There will be a ton of recriminations and corrections. MSNBC Anchor Chris Hayes put it mildly: “That's a very big error.”

Daily Mail U.S. Political Editor David Martosko got to the heart of the problem with his comment. “Wow. This error launched hundreds of articles. It is not a small mistake,” he tweeted.

ProPublica was founded with $10 million a year from liberal billionaires Herbert and Marion Sandler. Slate’s Jack Shafer, who now writes for Politico, wrote in 2007 how the couple had funded everything from Democratic politicians to the Center for American Progress and Moveon.org. Left, lefter and leftist. An outlet that does hit jobs seems to be exactly what the Sandlers wanted.

ProPublica is still the darling of the major media. CNN Senior Media Correspondent Brian Stelter called ProPublica “one of the country's most respected news organizations” in the Reliable Sources newsletter. (He meant by fellow newsies. Most Americans have never heard of it until this week.)

ProPublica has received four Pulitzer Prizes and numerous other awards. Its 46 separate 2017 media partners included The New York Times, USA Today and NPR.

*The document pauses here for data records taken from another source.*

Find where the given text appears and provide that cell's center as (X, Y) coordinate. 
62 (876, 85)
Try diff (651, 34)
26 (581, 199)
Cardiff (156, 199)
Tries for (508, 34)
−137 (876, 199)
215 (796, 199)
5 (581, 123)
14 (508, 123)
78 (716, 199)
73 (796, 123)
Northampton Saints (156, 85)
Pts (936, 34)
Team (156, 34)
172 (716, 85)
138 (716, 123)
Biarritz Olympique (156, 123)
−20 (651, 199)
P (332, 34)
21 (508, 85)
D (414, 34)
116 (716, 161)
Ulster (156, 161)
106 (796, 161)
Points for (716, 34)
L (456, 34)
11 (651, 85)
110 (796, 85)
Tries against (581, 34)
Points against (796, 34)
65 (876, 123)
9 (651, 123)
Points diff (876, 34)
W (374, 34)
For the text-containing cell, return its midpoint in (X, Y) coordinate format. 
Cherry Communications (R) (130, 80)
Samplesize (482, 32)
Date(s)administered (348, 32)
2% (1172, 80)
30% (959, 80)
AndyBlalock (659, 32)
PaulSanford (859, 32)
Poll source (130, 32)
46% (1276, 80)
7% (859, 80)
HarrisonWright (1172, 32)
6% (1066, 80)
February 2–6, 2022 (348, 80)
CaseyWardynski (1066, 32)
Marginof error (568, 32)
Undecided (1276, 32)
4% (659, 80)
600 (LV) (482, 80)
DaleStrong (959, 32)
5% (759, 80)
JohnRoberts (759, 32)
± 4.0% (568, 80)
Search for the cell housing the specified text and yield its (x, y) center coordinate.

Ironically, ProPublica Illinois just posted a story Tuesday about its commitment to “Keep Bias Out of Stories.” It included this nugget: “We stick with the facts, and several editors read every story.”

2. Journalists Play Chiefs of Staff: The Haspel appointment wasn’t the only one the media fixated on this week. President Trump was making more moves in his Cabinet and journalists had two consistent views – the people he adds are bad and people he fires are good.

New Secretary of State nominee Mike Pompeo was called a “Benghazi bomb-thrower” by Washington Post Reporter Erica Werner. The “Democracy Dies in Darkness” staffer then deleted her tweet. So much for transparency.

The media targeted President Trump’s new economic adviser as well. Former CNBC host Larry Kudlow was mocked by The New York Times. It carried a story with the headline: “6 of Larry Kudlow’s Not-So-on-the-Money Predictions.” What the Times likes to forget is that it employs economist Paul Krugman who had to apologize for his post-election prediction. Here’s what he wrote election night, 2016: “If the question is when markets will recover, a first-pass answer is never.”

CNN Political Director David Chalian looked down his nose at Kudlow, calling him “a cable TV personality.” One wonders if Chalian remembers where he works.

Over at MSNBC, they were baffled by Kudlow’s religious faith and his comment that “however things work out, it will be God’s will.” Co-Anchor Stephanie Ruhle acted stunned. “That’s an interesting way to talk about being the national economic adviser to the president. God’s will?”

Seriously, do media people never encounter anyone with religious faith or are they just reflexively anti-faith?

Then there was the “60 Minutes” attack on Education Secretary Betsy DeVos. It referred to her as “the most hated member of the Trump Cabinet” and reminded viewers twice that she’s a “devout Christian.” Scary.

But when it looks like President Trump is firing someone the media like, it all goes bad. MSNBC Anchor Nicolle Wallace asked if the president is “a bleep-hole” for considering firing former FBI Deputy Director Andrew McCabe (who was later fired by Attorney General Jeff Sessions).

Or there’s Secretary of State Rex Tillerson, also canned this week. When he was chosen, the New York Times wrote: “Rex Tillerson, an Aggressive Dealmaker Whose Ties With Russia May Prompt Scrutiny.” Now that he’s out, we get a column: “In Faint Praise of Rex Tillerson.” Columnist Thomas Friedman tweeted: “Rex Tillerson: The worst Secretary of State ever – and I am really going to miss him.”